The Search for Alternative Transportation for the Elderly

By Aaron Rovner January 24, 2019

Recently, I have become concerned with my parents and their impending inability to drive. I fear this day will come soon. When it does, they will not want to depend on family and friends for transportation; they want to go out at their leisure and relying on loved ones will only cause more emotional stress.  Unfortunately, public transportation isn’t readily available in their area, taxi service is limited and too far away, and Uber isn’t an option. It’s a challenge to find some type of transportation service or provider to pick them up for appointments, weekly shopping, Friday hair appointment, for church on Sunday, Bible study, and an occasional dinner without adding a third wheel.

 

With that in mind, I know my parents need as much independence as possible.
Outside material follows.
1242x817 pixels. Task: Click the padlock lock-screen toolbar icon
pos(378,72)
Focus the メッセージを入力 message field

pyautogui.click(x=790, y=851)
Losing the privilege to drive will be difficult and life-changing, so having a plan in place will help ease the transition. Keeping their feelings in mind and knowing what they need is driving my need to find them the right answers.

 

Finding reliable, dependable, and accountable options that provide door-to-door service, assistance with walking, and help managing medical equipment has quickly become my priority. Surprisingly, the answers weren’t too far away. After speaking with friends, family, Medicaid, medical professionals, and my personal doctor, and consulting social media, I was able to find all the answers. Better yet, I learned about door-to-door transportation and paratransit, which are more suitable for their needs.

 

Though I visited multiple websites for assistance, there were a few that seemed to offer the most assistance. The Eldercare Locator is a service of the federal Administration on Aging, and their site explains different forms of transportation, which makes it easier to choose which is best suited for your needs. Eldercare’s transportation website lists information, answers, and a checklist to help guide the transition to giving up your car keys. Put in your zip code at the top of the page to see a list of resources in your area. If you are more comfortable speaking to someone, you can call the toll-free number, 800-677-1116.

 

This list from the Health in Aging Foundation also aids in preparation during the transition to being a “non-driver,” which can be associated with negative health effects. Therefore, it’s important to find ways to help older people maintain independence and a high quality of life after giving up the car keys.

 

AAA is another well-known resource. Their website provides answers, assistance in finding local transportation providers, and the definitions of various transportation terms and concepts.